The unfathomable irony of Peru’s system is that while the government has long been utterly dysfunctional—Castillo was Peru’s sixth president in as many years—the economy has showed flashes of strength.

Despite the political chaos, the economy was actually doing rather well before the coronavirus pandemic.

It is undoubtedly true that Peru suffers from profound poverty and inequality, and that extreme poverty falls much harder on Indigenous peoples. But it is also a fact that the country had reduced poverty at an astonishing rate before the pandemic stopped progress in its tracks and sent it into reverse.

The poverty rate had declined from 55.3 percent in the early 2000s to 20.6 percent in 2019. Then came the pandemic, which hit Peru harder than any other country. The bottom fell out. Most Peruvians were once again poor—and hungry. In the midst of the health emergency, Castillo came to office promising to tackle poverty and inequality.

But he was unprepared and incompetent, and the opposition fought him every step of the way. His presidency was doomed.
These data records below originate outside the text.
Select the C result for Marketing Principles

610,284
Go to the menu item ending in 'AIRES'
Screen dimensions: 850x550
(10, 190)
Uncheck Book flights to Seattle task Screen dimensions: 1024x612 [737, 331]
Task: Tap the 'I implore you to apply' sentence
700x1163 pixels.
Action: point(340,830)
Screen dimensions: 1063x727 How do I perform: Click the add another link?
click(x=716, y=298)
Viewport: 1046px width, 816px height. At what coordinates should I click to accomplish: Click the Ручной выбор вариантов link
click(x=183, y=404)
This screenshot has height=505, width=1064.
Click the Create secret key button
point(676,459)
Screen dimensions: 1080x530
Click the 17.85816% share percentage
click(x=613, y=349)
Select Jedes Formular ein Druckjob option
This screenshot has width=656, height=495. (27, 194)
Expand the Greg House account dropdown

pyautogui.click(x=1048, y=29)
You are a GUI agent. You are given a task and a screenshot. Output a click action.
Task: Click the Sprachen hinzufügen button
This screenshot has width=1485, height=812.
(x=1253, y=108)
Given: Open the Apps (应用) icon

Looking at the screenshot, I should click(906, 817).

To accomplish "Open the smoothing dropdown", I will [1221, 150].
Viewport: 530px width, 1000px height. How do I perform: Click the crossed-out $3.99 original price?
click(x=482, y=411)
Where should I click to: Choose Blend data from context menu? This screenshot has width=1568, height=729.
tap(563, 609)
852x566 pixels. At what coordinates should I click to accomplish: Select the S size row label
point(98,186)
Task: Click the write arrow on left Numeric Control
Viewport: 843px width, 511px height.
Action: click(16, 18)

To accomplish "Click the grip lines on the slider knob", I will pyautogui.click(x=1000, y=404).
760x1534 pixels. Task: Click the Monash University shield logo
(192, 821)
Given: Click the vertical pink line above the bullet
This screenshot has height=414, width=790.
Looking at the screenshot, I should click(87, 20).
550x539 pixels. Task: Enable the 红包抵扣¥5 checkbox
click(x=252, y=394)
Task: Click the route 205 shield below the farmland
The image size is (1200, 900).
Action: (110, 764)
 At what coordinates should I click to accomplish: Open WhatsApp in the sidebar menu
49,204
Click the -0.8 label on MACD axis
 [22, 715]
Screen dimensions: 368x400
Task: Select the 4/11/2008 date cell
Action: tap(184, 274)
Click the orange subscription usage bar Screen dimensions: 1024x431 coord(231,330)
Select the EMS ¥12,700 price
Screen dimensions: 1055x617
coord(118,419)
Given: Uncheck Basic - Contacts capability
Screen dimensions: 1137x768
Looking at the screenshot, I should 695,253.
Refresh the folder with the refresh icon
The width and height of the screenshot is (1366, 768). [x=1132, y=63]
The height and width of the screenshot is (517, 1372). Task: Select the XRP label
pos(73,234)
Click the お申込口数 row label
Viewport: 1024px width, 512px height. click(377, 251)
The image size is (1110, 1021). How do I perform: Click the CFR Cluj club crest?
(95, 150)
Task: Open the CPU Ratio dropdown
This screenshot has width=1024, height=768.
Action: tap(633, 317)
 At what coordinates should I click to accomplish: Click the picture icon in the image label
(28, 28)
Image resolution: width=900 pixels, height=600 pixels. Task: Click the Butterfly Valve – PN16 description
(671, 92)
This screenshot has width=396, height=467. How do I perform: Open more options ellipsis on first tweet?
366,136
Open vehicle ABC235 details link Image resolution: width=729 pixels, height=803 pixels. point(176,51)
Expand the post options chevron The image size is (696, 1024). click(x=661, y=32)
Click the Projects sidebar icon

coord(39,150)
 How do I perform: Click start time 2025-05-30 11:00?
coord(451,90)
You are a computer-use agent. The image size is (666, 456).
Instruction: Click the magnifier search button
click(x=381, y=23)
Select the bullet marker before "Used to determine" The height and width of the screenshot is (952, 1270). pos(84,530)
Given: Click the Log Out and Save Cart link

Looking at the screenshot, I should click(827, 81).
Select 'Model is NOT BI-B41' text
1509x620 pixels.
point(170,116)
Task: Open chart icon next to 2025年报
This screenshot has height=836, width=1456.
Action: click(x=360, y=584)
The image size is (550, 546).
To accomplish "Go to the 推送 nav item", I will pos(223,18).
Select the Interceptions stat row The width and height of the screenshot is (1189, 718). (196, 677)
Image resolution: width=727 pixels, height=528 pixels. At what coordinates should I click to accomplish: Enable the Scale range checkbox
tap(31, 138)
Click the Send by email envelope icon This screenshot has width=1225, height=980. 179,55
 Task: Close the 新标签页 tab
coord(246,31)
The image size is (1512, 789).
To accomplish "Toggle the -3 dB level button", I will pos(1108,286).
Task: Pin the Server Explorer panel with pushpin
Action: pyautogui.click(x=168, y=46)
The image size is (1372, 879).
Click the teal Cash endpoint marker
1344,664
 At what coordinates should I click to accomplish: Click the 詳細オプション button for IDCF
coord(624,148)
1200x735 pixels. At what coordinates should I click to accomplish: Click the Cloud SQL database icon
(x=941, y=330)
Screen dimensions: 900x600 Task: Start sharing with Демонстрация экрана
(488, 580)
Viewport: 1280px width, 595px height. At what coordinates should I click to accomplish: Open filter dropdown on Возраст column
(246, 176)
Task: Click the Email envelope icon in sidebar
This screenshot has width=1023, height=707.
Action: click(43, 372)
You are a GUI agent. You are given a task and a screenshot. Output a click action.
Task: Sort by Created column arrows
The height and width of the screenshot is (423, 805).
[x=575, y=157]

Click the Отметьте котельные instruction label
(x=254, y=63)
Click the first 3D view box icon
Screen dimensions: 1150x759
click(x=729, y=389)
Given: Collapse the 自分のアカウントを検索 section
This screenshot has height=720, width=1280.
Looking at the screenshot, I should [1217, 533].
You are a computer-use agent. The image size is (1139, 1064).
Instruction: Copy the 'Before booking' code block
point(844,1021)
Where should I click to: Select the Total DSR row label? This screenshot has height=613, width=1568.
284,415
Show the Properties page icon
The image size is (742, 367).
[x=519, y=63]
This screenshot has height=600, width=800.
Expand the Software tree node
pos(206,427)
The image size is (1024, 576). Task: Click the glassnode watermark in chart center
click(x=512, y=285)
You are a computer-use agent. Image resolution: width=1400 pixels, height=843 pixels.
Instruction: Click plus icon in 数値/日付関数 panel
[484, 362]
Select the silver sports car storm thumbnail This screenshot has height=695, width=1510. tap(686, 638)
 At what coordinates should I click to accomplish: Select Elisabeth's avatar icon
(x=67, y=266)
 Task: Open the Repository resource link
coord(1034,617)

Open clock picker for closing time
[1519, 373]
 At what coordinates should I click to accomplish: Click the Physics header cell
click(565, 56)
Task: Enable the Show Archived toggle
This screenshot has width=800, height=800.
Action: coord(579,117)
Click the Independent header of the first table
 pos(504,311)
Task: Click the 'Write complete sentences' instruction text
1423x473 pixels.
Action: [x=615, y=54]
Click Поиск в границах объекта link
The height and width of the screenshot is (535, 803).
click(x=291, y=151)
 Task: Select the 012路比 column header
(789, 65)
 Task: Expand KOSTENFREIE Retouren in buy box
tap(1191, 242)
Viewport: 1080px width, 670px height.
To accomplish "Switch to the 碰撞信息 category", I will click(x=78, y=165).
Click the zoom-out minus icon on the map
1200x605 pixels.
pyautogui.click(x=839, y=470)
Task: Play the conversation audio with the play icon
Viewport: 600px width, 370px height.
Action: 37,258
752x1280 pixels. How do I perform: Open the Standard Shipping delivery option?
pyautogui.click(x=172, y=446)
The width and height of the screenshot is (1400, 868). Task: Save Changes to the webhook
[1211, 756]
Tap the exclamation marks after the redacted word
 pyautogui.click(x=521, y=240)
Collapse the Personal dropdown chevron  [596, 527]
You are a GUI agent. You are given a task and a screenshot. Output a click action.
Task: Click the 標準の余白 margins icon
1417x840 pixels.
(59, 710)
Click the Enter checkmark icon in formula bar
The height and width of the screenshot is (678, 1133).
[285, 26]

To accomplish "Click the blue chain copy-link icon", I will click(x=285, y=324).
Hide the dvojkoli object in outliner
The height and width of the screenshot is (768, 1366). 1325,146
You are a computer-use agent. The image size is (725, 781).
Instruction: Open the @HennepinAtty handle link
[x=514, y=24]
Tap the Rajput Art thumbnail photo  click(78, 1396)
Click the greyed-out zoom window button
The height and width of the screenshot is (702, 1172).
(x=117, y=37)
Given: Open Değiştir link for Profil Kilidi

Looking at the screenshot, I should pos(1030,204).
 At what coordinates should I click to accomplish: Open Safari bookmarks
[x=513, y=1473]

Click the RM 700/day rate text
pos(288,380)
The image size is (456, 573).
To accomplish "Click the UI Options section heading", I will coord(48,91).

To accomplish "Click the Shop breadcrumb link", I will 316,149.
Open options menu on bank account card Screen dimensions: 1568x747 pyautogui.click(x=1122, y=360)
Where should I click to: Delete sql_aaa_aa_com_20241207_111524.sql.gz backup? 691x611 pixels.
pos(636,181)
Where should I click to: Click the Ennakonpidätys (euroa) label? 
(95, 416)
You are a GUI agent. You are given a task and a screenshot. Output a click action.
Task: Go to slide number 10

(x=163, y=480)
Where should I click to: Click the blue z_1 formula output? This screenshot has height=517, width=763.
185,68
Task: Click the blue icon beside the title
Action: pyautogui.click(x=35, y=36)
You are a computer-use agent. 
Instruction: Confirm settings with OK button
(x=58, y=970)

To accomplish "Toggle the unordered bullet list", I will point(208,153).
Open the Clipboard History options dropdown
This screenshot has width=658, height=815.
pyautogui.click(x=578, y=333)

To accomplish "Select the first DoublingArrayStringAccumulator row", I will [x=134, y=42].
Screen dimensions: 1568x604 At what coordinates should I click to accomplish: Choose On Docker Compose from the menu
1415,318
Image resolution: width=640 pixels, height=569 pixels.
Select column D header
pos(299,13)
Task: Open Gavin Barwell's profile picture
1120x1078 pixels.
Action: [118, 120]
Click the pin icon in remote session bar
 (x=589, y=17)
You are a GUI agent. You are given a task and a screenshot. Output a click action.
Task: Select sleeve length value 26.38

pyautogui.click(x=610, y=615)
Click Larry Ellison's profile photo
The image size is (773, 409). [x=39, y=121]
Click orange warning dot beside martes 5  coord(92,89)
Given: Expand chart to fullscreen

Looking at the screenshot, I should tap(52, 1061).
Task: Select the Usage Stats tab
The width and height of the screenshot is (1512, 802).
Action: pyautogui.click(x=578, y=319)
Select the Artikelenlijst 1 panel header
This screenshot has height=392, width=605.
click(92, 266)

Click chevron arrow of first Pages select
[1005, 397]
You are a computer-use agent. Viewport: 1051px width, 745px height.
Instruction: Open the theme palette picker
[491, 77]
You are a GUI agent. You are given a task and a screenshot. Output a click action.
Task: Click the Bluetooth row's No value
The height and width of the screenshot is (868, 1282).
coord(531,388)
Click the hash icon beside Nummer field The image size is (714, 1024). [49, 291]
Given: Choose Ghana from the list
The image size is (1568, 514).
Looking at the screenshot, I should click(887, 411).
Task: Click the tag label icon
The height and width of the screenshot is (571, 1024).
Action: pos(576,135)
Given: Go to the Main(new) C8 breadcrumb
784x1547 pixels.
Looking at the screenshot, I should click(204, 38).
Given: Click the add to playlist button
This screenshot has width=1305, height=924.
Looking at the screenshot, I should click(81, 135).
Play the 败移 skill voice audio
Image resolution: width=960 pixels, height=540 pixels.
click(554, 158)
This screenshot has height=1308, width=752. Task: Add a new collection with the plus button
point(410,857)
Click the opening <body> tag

The question now, with the flames still burning in the aftermath of his presidency, is whether Peruvians can fix what ails the country without destroying what was working. Peru desperately needs reforms. It must repair its dysfunctional politics, clean out corruption and develop a system that is responsive to the needs of the people. But experience in other Latin American countries has shown that efforts to eradicate poverty can easily go off the rails, taking democracy and prosperity down with them.

For Peru, the immediate danger right now is the opposite: that the current crisis takes down the country’s democracy and economy before there is a chance to once again tackle poverty.